Sidebar: Originally Ambition was supposed to be a stand-alone novel, but I’ve gotten so many requests for a series that I had to cave to pressure. Readers have power! When you like something, say something! 

Anyway, I wrote this wonderful outline for a book which can stand up as the second novel in a trilogy about Jules, Pete, Lacey, Becky, and of course Dynamo and Mickey, plus a host of new riders and horses. It was here to make my life easier, this outline. To keep me on track and stop me from taking three years and half-a-dozen drafts to write, the way that Ambition did.

And I got midway through Pride, to about 45,000 words, which when you consider Ambition is about 111,000 words, you can see is that all-troublesome Middle Part that confounds both trainers and writers when we are making our plots and plans… and I started to wander.
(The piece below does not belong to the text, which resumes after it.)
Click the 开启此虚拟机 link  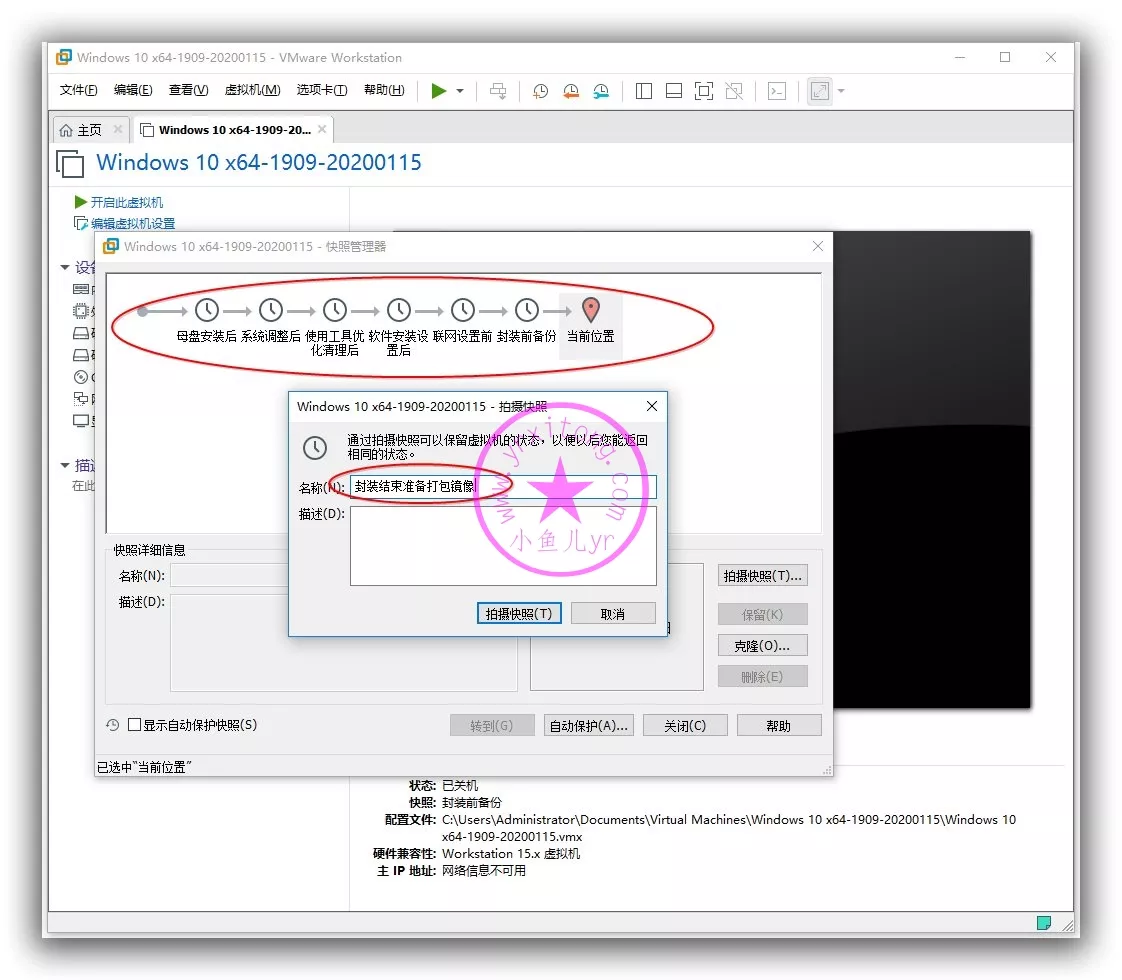click(x=126, y=202)
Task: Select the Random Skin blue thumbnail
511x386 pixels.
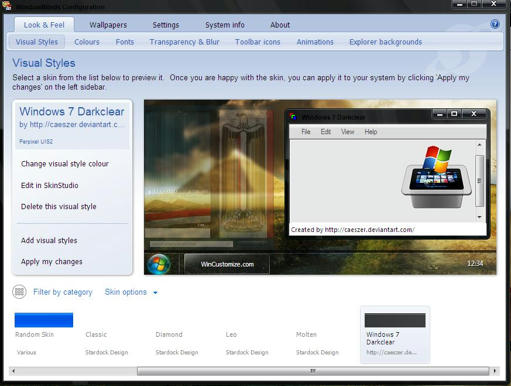Action: (x=44, y=320)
I quickly realized I was inventing some barn drama which was good, but which would need to be resolved or things were going to get way off track. I decided it was time to consult my written outline, since at this point I’d just been writing off memory of what I’d planned.

This was when I realized that I had lost the outline.

Oh jeez.

Well, I stumbled about for a little bit, figuring I could find my way through without the outline, but the thing just started keeping me awake at night. What if I had lost my way? How was I going to fix this? What was the best use of my time? I’m on a tight deadline to get Pride finished and my work schedule outside of house is about to ramp up considerably. If I let this plot wander too much, I was going to be months behind.

Something had to be done.

I knew the ending still (that horse show date that I had selected months before, right?) and although my middle part had changed a little bit, that’s just what horses do. It was time to be agile. I sat down, opened my writing program, and started creating chapters.
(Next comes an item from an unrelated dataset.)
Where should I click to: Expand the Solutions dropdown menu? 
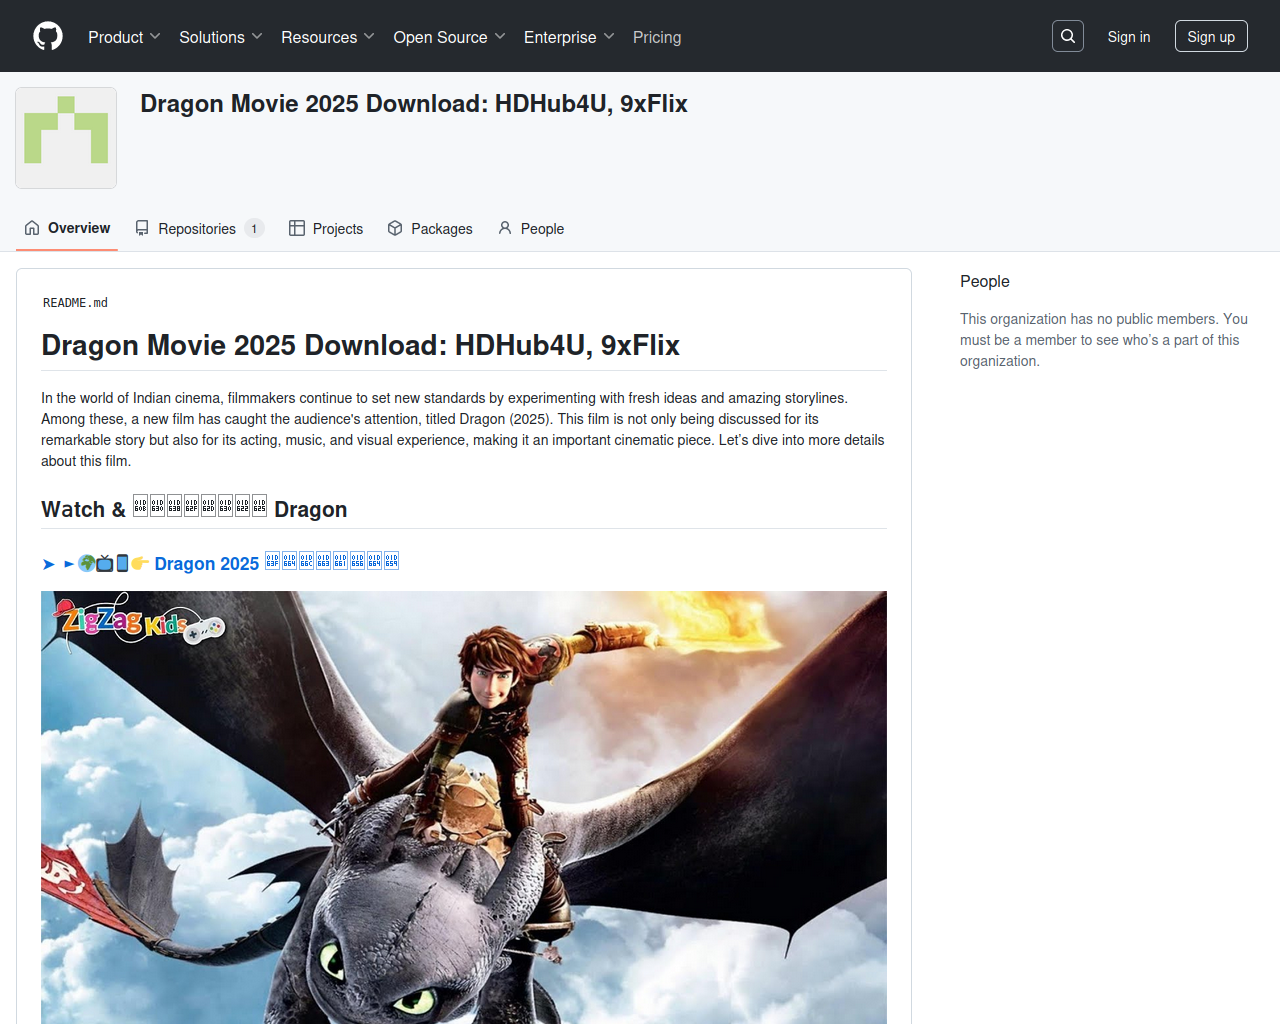pyautogui.click(x=220, y=37)
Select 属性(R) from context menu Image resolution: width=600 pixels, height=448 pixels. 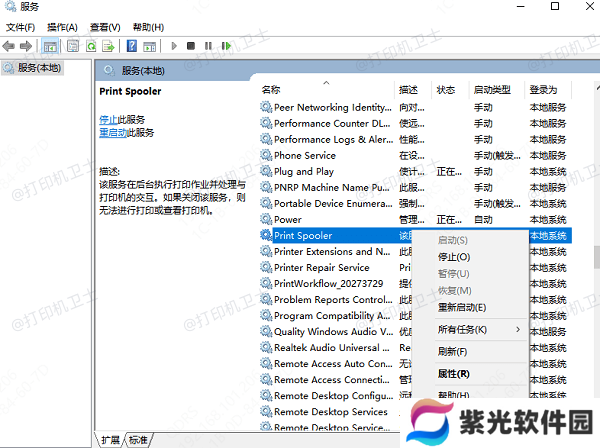453,373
In Scrivener, which is the program I use, each folder becomes a chapter. And there’s a little box where you can type out a synopsis. I’d never used it before, but there’s a first time for everything. I typed a synopsis for each chapter I had yet to write, creating a little guide-map to every single folder, so that no matter when I opened up the manuscript to write, there would be no excuse — the next step in the story was right there, ready to be fleshed out.

I created fourteen chapters in all, assuming that each one would balance out at about 2,000 words, and then on the edit/rewrite I would elaborate on them until they had more substance. Then, I started work on the first one.
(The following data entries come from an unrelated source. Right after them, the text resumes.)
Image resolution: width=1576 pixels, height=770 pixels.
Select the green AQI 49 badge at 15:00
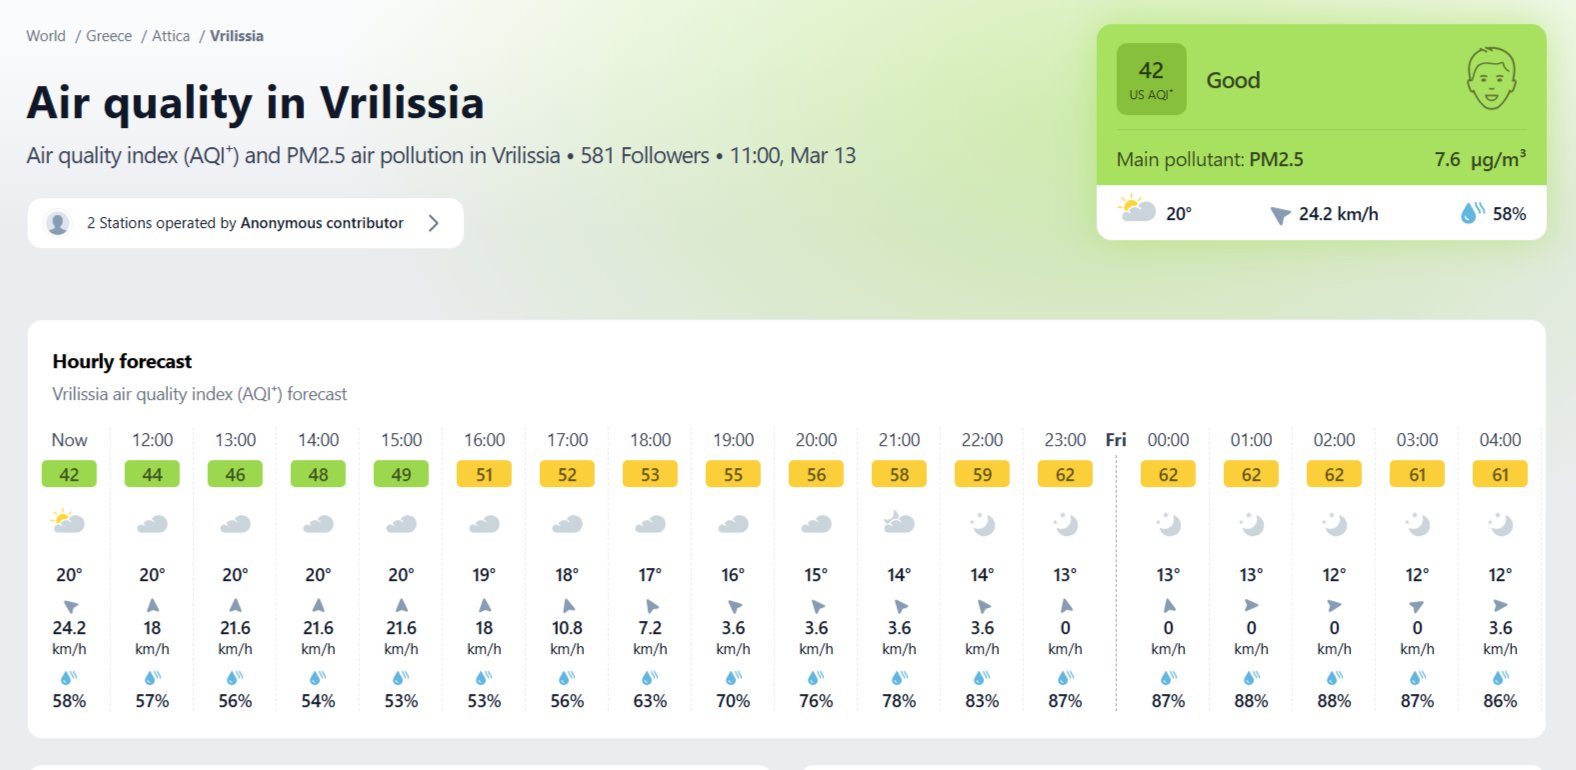(x=401, y=474)
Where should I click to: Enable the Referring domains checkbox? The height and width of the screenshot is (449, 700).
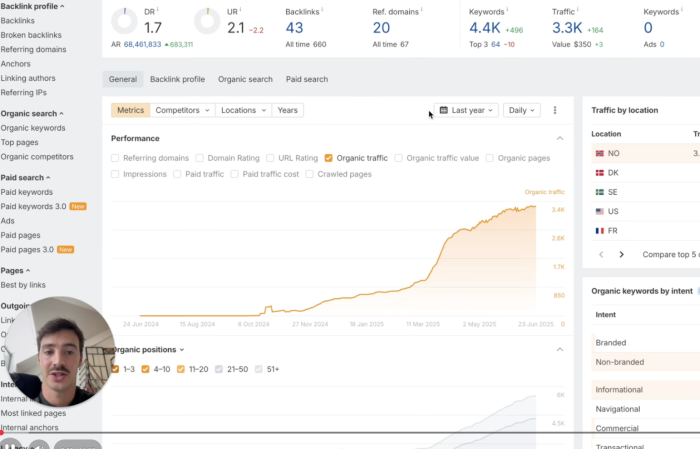[116, 158]
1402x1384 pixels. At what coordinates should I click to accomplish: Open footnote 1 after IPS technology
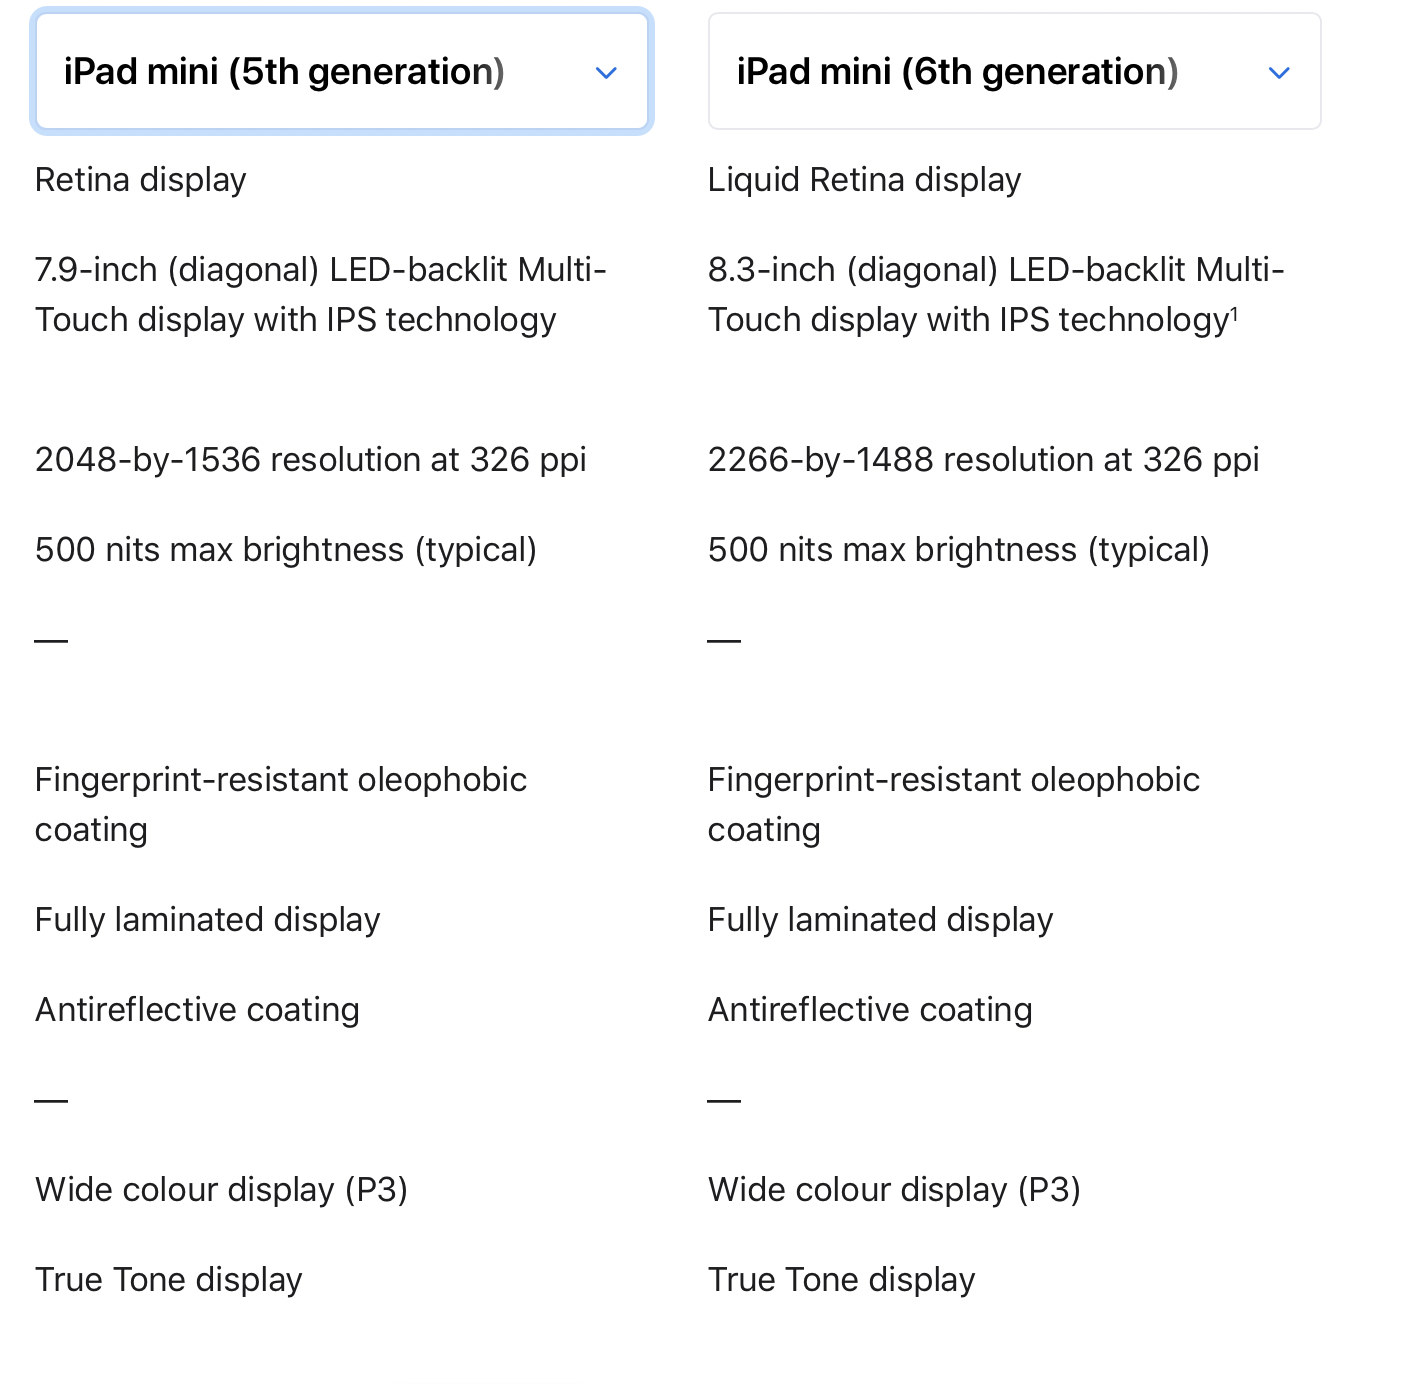point(1234,313)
That chapter stretched out to 5,000 words.

Outlines. The more detailed they are, it would seem, the easier my job gets.

It reminds me again of that training calendar — on a good day, I can look at the calendar, assess where my horse is vs where I thought my horse could be, and then reassess. Once that’s done, I can see what I want to do for the day, then get out there and make it happen… much more successfully than if I’d just mounted up without a plan, wandered out to the arena, and started trotting around waiting to see what would happen next.

That’s good news for me as a writer. It’s good news for everyone waiting for the sequel to Ambition, too. Hold on kids, Jules and Company are coming back for more!